(Beginning of Provided records)

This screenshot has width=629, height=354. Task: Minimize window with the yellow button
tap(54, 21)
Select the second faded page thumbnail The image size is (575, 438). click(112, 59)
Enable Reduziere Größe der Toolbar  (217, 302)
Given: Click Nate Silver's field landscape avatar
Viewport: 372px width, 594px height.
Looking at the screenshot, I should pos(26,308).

(End of Provided records)
(Beginning of Provided records)

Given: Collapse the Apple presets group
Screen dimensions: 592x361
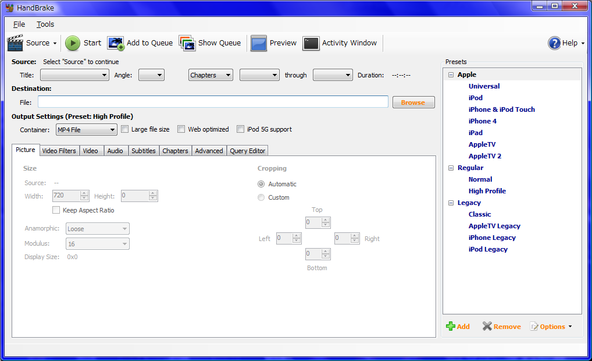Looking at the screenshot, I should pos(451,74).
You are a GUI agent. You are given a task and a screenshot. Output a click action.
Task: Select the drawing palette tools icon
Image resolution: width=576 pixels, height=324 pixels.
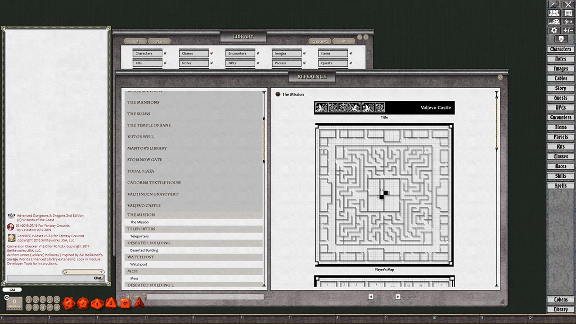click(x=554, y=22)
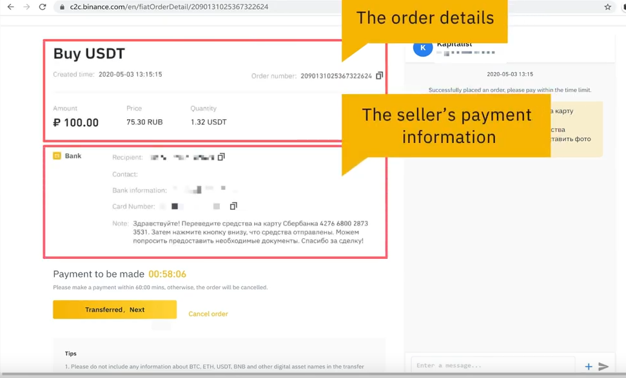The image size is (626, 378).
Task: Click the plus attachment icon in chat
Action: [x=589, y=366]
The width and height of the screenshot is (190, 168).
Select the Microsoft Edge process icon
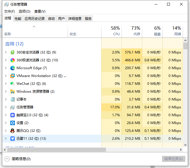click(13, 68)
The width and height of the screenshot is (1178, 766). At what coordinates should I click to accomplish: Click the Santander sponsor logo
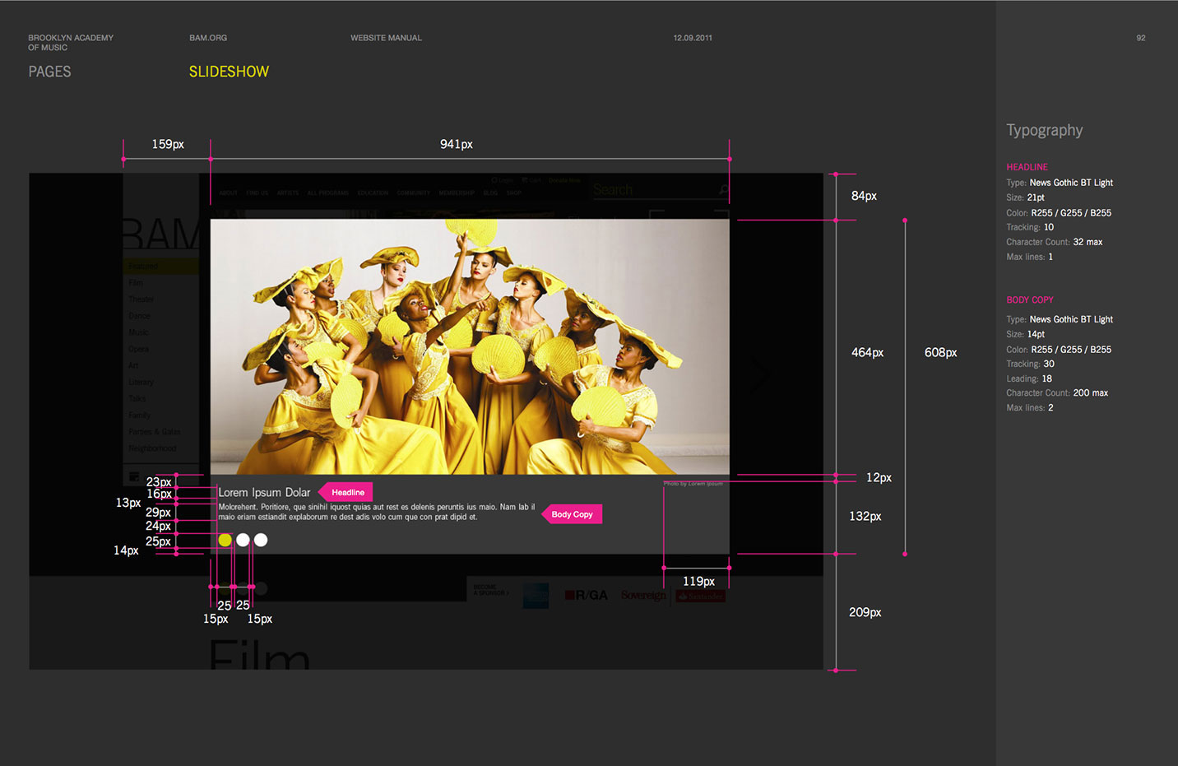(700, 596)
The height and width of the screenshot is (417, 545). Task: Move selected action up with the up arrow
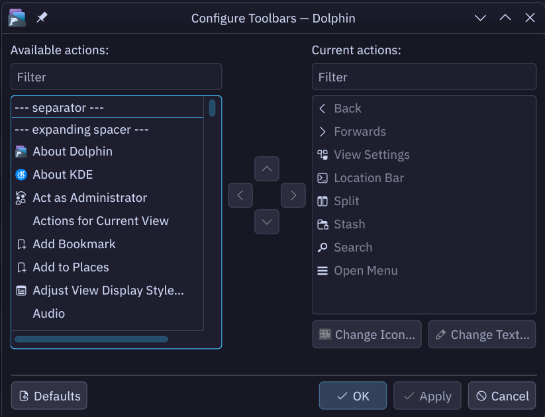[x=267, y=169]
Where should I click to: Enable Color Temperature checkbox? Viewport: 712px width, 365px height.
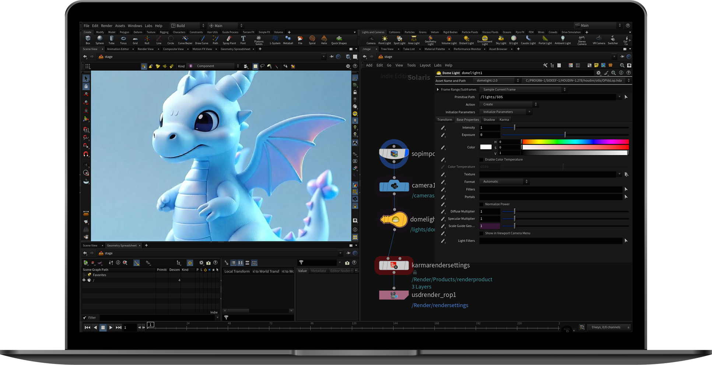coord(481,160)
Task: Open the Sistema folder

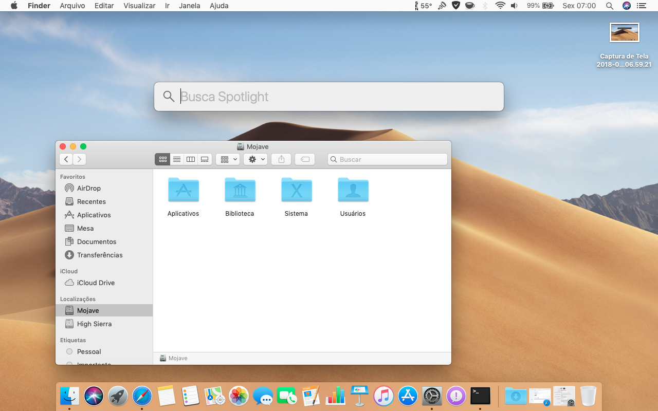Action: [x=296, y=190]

(End of Provided records)

-- What the task requires --
Repeat word for word the lines above that run from the line containing "This screenshot has" through the line containing "Given: Click Nate", both ends included, and nothing else.

-- Answer --
This screenshot has width=629, height=354. Task: Minimize window with the yellow button
tap(54, 21)
Select the second faded page thumbnail The image size is (575, 438). click(112, 59)
Enable Reduziere Größe der Toolbar  (217, 302)
Given: Click Nate Silver's field landscape avatar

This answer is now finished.